### GOAL OF THE EXERCISE
Please convert the items between the lines holding "Focus the command input field at the bottom" and "pyautogui.click(x=735, y=23)", inclusive, into a Markdown table with the columns Row and Line, one row per line, leaving out blank lines.

### INPUT ROWS
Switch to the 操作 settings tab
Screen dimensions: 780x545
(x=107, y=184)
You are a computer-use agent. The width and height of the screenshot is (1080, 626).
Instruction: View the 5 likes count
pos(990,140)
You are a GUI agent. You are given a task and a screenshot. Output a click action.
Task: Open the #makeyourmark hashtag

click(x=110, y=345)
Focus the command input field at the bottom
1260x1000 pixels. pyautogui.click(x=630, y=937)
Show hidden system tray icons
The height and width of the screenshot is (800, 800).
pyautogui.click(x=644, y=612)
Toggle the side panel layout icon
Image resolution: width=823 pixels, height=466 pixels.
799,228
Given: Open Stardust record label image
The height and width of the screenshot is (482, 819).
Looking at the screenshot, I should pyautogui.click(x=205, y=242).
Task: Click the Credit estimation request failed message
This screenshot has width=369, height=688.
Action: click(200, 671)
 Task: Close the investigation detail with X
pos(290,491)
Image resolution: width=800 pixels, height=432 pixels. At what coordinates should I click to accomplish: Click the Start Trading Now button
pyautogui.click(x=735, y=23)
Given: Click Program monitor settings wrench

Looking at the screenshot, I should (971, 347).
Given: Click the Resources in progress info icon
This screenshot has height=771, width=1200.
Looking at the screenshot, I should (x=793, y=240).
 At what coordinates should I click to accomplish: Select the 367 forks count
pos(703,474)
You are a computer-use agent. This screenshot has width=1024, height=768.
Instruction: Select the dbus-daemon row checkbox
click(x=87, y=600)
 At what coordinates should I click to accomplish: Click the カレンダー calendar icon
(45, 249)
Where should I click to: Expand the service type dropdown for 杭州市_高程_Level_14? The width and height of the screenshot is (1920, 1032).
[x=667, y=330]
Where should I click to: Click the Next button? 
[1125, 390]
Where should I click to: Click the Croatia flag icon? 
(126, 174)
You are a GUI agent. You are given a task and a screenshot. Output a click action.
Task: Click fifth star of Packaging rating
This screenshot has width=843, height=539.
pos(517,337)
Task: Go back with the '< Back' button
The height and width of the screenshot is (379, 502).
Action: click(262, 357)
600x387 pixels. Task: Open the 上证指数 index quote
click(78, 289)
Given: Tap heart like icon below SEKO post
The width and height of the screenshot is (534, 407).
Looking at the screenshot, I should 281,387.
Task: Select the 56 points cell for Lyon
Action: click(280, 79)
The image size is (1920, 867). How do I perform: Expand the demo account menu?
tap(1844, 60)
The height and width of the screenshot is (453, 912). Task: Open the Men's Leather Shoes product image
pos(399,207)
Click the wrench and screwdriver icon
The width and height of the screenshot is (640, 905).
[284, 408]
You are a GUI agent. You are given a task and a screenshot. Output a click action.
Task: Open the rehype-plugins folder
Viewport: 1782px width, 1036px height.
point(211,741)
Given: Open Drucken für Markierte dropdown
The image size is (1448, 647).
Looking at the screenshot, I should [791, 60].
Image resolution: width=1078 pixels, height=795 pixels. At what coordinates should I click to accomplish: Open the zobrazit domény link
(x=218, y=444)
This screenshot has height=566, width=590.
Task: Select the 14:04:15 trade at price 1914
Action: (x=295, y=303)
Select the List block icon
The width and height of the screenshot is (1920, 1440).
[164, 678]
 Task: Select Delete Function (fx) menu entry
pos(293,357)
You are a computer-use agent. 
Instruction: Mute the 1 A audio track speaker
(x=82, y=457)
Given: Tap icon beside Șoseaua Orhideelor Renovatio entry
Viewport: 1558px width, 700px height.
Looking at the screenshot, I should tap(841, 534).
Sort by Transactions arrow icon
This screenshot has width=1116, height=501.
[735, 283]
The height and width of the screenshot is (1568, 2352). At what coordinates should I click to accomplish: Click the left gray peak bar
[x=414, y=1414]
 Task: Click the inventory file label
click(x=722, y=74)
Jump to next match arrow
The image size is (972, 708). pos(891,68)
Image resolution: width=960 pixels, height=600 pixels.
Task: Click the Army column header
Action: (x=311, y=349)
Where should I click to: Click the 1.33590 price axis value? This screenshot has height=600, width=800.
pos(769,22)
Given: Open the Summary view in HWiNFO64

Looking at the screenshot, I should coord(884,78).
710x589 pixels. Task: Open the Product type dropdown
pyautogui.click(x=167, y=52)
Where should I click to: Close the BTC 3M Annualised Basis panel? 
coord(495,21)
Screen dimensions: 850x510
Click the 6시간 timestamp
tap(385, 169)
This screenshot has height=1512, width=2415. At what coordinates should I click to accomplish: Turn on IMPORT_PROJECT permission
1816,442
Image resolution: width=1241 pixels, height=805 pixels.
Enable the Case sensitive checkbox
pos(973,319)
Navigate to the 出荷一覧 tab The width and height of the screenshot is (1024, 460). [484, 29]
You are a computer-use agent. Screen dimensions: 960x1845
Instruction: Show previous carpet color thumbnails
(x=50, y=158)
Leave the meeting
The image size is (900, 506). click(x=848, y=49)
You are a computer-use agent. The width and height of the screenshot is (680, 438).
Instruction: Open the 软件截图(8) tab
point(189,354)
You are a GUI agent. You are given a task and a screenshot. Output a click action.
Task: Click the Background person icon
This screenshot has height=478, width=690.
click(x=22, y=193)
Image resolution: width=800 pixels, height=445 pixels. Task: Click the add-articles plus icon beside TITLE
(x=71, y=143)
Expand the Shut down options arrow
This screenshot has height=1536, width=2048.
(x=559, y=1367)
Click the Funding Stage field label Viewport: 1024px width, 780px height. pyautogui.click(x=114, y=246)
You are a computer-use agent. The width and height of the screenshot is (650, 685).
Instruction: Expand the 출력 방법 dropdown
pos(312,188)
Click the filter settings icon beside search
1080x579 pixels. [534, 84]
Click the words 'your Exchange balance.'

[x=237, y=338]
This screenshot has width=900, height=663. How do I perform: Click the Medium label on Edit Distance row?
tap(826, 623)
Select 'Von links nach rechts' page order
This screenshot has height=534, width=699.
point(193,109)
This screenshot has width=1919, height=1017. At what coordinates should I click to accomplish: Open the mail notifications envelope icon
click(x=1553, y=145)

### EXERCISE OUTPUT
| Row | Line |
|---|---|
| 1 | Focus the command input field at the bottom |
| 2 | 1260x1000 pixels. pyautogui.click(x=630, y=937) |
| 3 | Show hidden system tray icons |
| 4 | The height and width of the screenshot is (800, 800). |
| 5 | pyautogui.click(x=644, y=612) |
| 6 | Toggle the side panel layout icon |
| 7 | Image resolution: width=823 pixels, height=466 pixels. |
| 8 | 799,228 |
| 9 | Given: Open Stardust record label image |
| 10 | The height and width of the screenshot is (482, 819). |
| 11 | Looking at the screenshot, I should pyautogui.click(x=205, y=242). |
| 12 | Task: Click the Credit estimation request failed message |
| 13 | This screenshot has width=369, height=688. |
| 14 | Action: click(200, 671) |
| 15 |  Task: Close the investigation detail with X |
| 16 | pos(290,491) |
| 17 | Image resolution: width=800 pixels, height=432 pixels. At what coordinates should I click to accomplish: Click the Start Trading Now button |
| 18 | pyautogui.click(x=735, y=23) |